[Twitter] Edward Snowden débat surveillance avec le créateur de la série « The Wire »

Sur le web

Par Elodie le

Twitter offre parfois ce genre de rencontre fortuite. Celle de dimanche dernier a fait se croiser et débattre Edward Snowden et David Simon, journaliste à l’origine de la série The Wire (Sur Ecoute en VF). Ou deux approches de la surveillance électronique.

débat_twitter_snowden_the_wire_simon

Twitter. Dimanche 20 mars. Fin de matinée.
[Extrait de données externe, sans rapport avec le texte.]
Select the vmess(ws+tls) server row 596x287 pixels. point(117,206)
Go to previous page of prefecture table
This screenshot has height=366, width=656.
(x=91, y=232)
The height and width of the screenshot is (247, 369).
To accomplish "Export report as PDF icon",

Edward Snowden, l’ancien agent de la NSA qui a révélé au monde entier le système de surveillance tentaculaire de la NSA, commente un article du New York Times expliquant que lors de la préparation et l’exécution des attentats de Paris du 13 novembre dernier, les terroristes ont utilisés des téléphones jetables plutôt que le chiffrement pour passer sous les radars.
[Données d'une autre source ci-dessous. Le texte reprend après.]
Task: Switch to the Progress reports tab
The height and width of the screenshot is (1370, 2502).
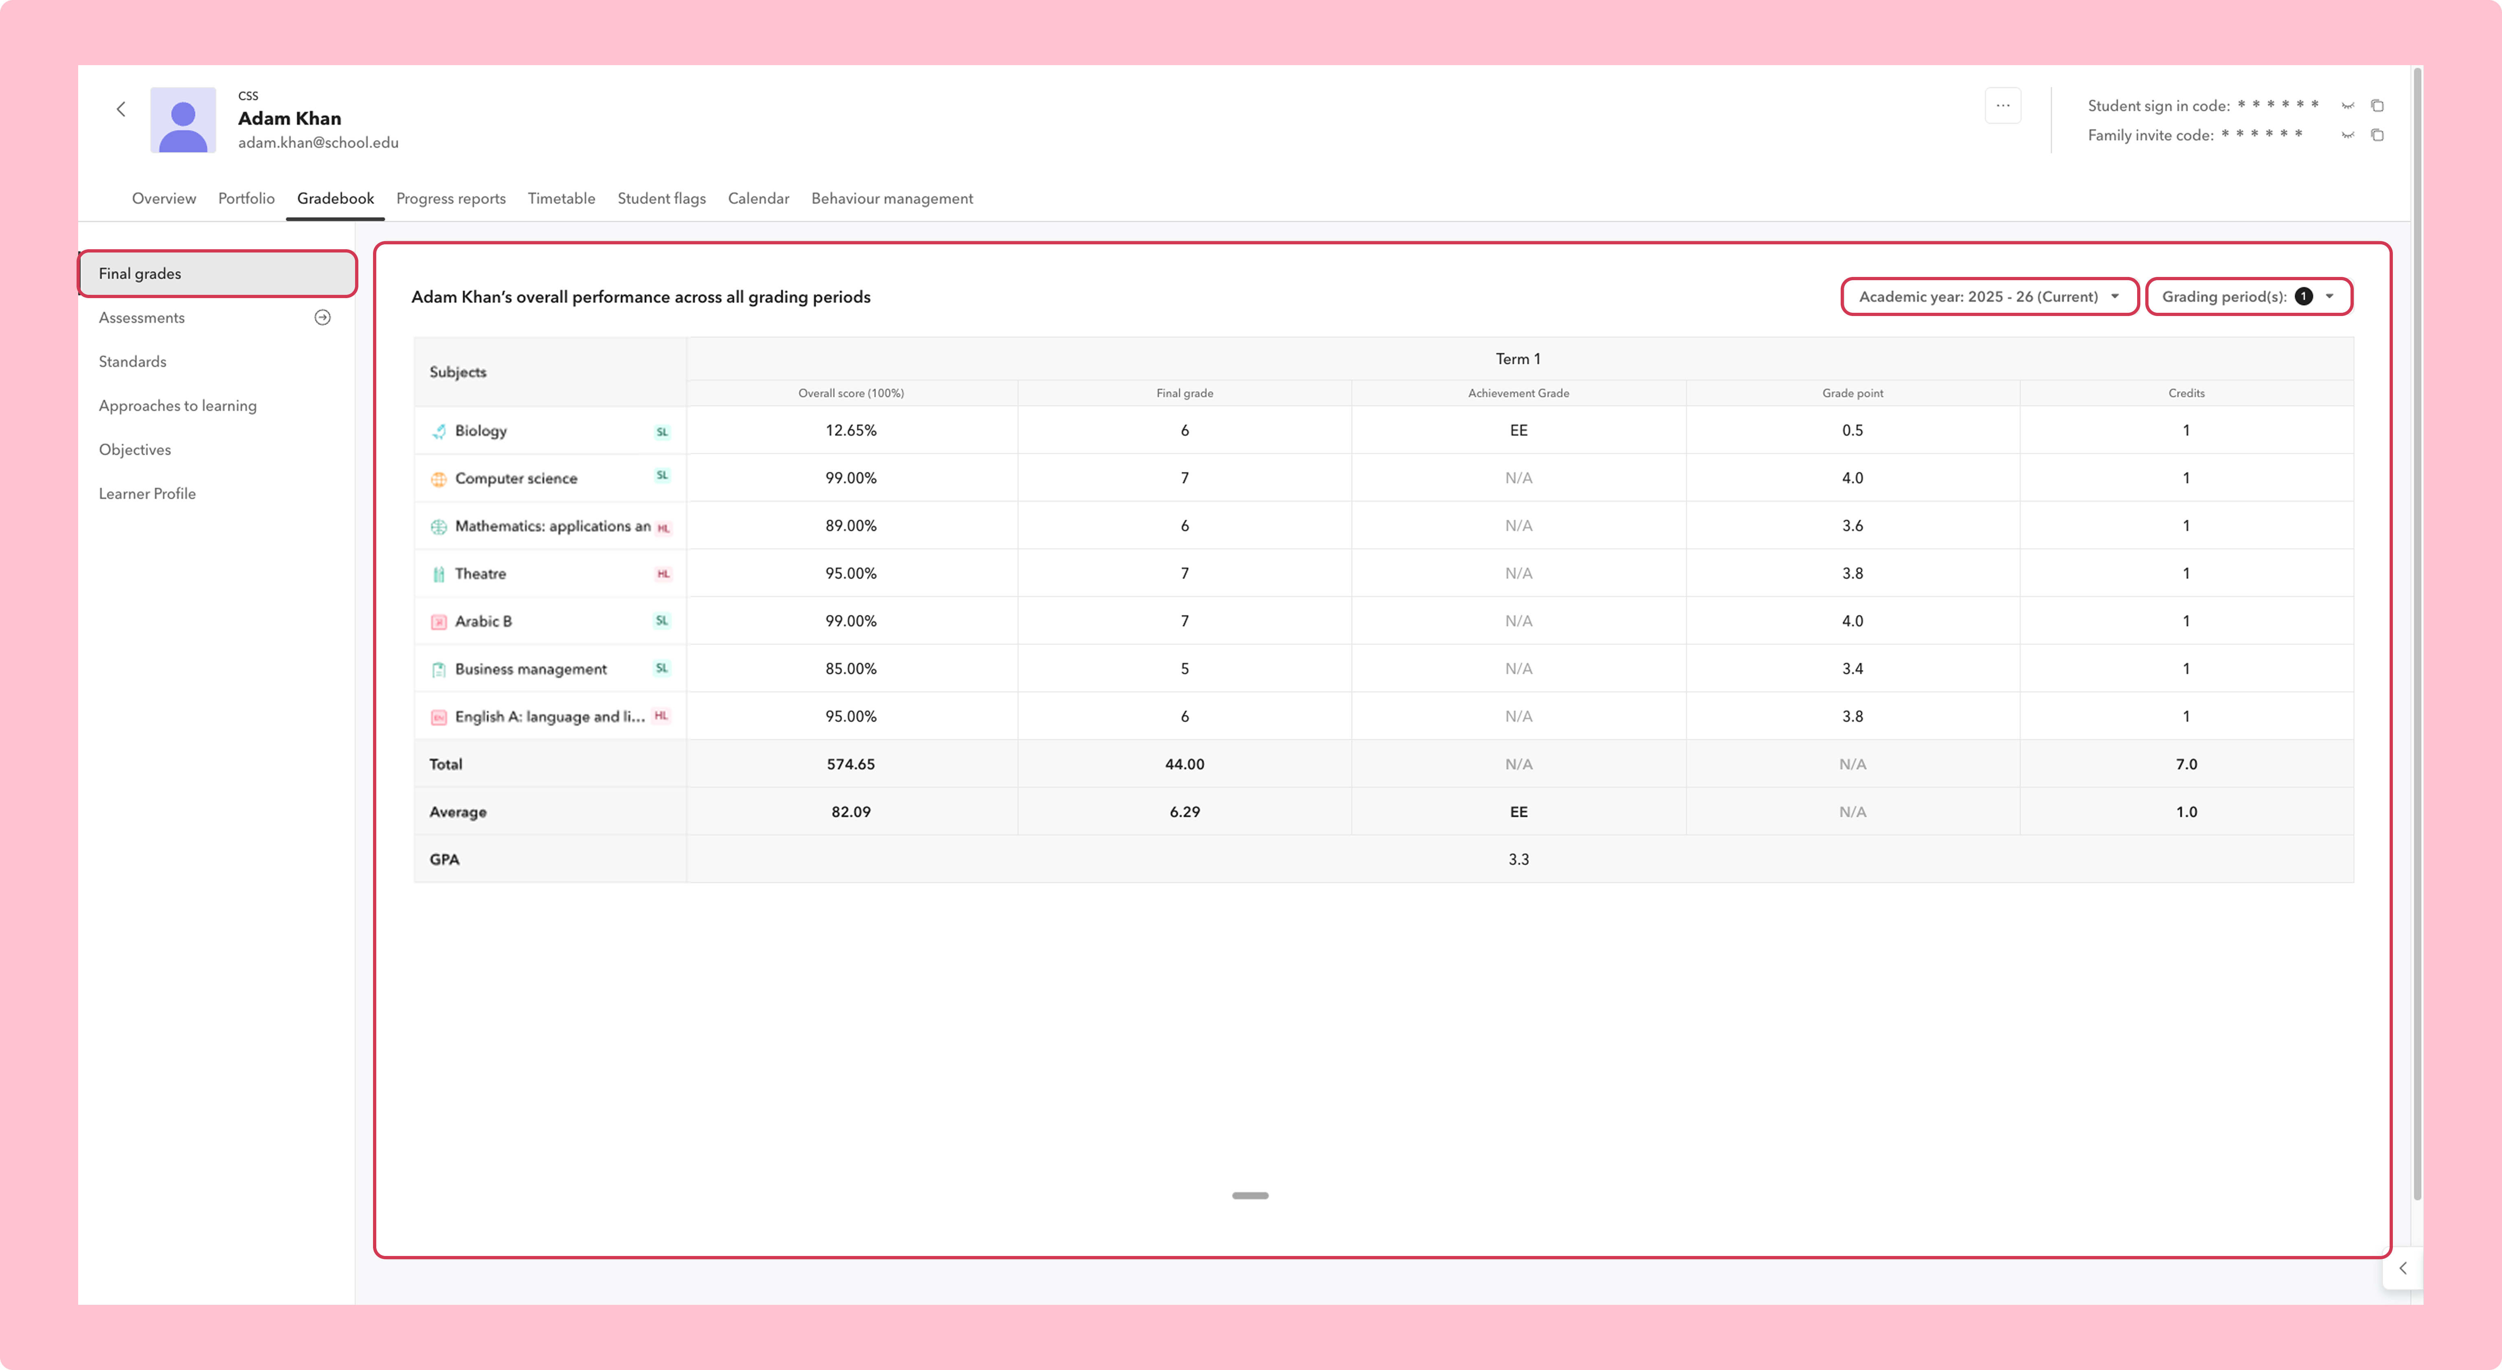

Une information qui avait été évoquée peu après les tragiques événements lorsque le téléphone ayant servi pour lancer l’opération meurtrière avait été retrouvé dans une poubelle à proximité du Bataclan. Les forces de l’ordre n’y avaient trouvé qu’un SMS, non chiffré : « on est parti on commence ». Plus tard, de nombreux téléphones prépayés avaient été retrouvés chez les suspects.
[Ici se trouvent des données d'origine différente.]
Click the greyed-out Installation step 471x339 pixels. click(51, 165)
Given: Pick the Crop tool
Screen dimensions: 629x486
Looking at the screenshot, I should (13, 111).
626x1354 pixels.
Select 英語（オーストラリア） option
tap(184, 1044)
Le quotidien américain s’appuie sur un rapport du ministère de l’intérieur long de 55 pages.

En marge de l’arrestation de Salah Abdeslam et en plein débat national autour du chiffrement, nerf de la guerre entre le FBI et Apple, le New York Times venait donc rappeler que les terroristes semblaient privilégier les vieilles méthodes plutôt que les nouvelles technologies de chiffrement, décriées, mais surveillées, par les autorités.

Le jeune lanceur d’alerte s’amuse alors à faire référence à la série devenue culte The Wire, où des dealers de Baltimore usaient des mêmes méthodes pour contrer les écoutes de la police :

« The Wire (2002) aide les terroristes. David Simon recherché pour être interrogé ».

Une mention à laquelle n’échappe pas le créateur de la série. S’engage alors un débat passionné, et forcément passionnant, sur la surveillance électronique. Deux visions s’opposent alors. Deux expériences aussi, celle du renseignement (Intelligence) pour Snowden et des opérations policières pour Simon, qui a enquêté de longs mois à Baltimore et auprès des forces de l’ordre pour écrire The Wire.

Le journaliste a une explication sur l’une des raisons pour laquelle ces informations sortent dans la presse : « C’est un argument tactique crédible pour obtenir au plus vite les métadonnées, pour isoler les téléphones jetables avant qu’ils soient jetés ».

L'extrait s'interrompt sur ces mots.